India’s organised dine-in restaurants are on course for a 40-50% cut in revenue this fiscal because of the disruptions caused by the Covid-19 pandemic, which have led to outlet closures, job cuts and trickle-down effect on the food supply chain.
Organised restaurants account for ~35% of India’s restaurant industry, estimated at Rs 4.2 lakh crore in fiscal 2019. Dine-ins are 75% of the organised restaurants, with online delivery/takeaways making up for the rest.
Dine-ins and public entertainment venues in Mumbai, National Capital Region (NCR) and Bengaluru have been shut since March 13-14, 2020, before the government announced the first lockdown on March 25. Online delivery is available in select cities such as Mumbai, Delhi NCR, Bengaluru, Kolkata, Pune and Bhubaneshwar, and that, too, at low service levels.
Says Rahul Prithiani, Director, CRISIL Research, “The organised sector has seen a 90% reduction in sales since the lockdown. Dine-in is not operational and online orders have declined 50-70%. And when the lockdown is lifted, the rebound is expected to be only gradual. This holds especially for Mumbai and Delhi NCR, which make up nearly half of the organised restaurant industry in India, but are red zones accounting for over 30% of the Covid-19 cases in India.”
The slow recovery should begin from June. Given low demand and social distancing norms, restaurants will operate at 25-30 per cent of their monthly service levels in the first 45 days after lifting of the lockdown.
Besides, with restrictions on gatherings and public movement likely to be extended again in Mumbai and Delhi NCR, curbs on dine-ins will continue, or, they may be allowed to operate only at low service levels.
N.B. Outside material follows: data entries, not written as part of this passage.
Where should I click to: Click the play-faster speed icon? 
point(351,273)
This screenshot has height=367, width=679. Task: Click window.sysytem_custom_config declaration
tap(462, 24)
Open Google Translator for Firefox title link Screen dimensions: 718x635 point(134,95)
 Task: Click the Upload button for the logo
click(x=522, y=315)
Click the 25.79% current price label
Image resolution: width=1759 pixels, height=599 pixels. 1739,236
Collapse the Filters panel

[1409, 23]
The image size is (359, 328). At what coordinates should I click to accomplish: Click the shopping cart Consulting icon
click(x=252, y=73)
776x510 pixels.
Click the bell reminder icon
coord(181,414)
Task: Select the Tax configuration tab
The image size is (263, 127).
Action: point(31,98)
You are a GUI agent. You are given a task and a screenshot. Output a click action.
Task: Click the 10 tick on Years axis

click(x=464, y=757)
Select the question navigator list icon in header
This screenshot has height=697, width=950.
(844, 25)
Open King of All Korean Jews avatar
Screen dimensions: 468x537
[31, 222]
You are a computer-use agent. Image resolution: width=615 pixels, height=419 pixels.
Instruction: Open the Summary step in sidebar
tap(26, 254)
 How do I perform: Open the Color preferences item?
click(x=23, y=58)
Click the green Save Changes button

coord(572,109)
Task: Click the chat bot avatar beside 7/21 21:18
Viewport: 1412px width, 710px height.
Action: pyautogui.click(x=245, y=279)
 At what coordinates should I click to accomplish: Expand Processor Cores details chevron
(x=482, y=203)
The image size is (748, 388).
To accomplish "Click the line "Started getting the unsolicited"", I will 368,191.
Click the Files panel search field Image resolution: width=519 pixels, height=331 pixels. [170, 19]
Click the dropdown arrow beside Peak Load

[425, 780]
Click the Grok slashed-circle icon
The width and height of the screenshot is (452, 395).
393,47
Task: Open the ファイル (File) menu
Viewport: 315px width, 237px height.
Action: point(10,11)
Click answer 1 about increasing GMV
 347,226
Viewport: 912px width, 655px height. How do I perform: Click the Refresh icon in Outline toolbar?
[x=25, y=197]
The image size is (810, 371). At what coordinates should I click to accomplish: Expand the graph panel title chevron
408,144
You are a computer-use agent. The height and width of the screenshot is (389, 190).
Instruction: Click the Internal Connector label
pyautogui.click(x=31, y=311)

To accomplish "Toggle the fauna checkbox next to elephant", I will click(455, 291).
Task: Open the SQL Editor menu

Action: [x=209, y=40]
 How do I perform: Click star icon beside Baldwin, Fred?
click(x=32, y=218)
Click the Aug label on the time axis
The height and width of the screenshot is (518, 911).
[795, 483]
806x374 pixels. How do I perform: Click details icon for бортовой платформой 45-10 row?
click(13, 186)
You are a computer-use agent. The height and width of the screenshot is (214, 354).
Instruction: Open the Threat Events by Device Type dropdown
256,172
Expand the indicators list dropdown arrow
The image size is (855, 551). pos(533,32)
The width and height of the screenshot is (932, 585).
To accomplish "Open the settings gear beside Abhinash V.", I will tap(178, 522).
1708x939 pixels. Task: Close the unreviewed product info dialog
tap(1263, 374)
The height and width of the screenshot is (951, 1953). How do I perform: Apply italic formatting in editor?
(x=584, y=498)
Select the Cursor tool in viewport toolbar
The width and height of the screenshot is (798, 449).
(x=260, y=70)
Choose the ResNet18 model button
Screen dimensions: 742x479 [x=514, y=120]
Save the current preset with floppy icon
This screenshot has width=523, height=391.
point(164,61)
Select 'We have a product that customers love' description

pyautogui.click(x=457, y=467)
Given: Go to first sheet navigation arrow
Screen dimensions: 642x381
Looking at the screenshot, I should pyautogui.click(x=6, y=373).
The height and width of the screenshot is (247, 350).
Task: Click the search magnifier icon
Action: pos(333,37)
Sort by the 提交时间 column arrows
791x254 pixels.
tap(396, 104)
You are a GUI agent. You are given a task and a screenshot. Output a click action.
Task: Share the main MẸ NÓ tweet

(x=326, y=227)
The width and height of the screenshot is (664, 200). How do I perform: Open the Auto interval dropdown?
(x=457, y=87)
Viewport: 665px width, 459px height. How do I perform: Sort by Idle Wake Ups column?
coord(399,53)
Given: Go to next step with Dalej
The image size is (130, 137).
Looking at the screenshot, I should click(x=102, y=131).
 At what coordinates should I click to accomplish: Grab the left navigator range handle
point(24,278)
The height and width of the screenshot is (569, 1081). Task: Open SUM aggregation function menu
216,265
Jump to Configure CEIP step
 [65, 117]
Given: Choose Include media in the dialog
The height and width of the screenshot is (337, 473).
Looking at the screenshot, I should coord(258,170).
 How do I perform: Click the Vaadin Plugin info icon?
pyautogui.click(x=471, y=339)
This will jeopardise the financial health of many restaurant operators. Additionally, because of high operating leverage, a 40-50 per cent decline in revenue could lead to negative operating margins this fiscal.
The estimates are based on the assumption that lockdown restrictions will continue till May-end. Any further extension will aggravate the industry’s woes, extending the recovery period further.
The decline in revenue is based on the assumption that restaurant services would resume by mid-June 2020, and the likely levels of clientele after the lockdown ends, it said.
To manage liquidity constraints and cash flows, many restaurants are already seeking concessions or deferment of rentals. Players with high debt levels will face pressure to shut unprofitable outlets to save costs and raise money.
While large players with low debt will be able to raise money, business revival remains a big question for them, too.
“Once the restrictions are lifted, restaurants will have to rework their business models and overcome operational challenges. With consumers turning more health-conscious, hygiene protocols at restaurants and supply chain will need to improve materially, which will increase costs,” Anjali Nathwani, Associate Director at Crisil Research said.
The decline in restaurant revenues will, in turn, impact horticulture farmers, dairy producers, food processors, suppliers and logistics and delivery partners. Unorganised food producers, many of which have high exposure to the restaurants sector, will be hit the hardest due to a sharp decline in bulk demand this fiscal.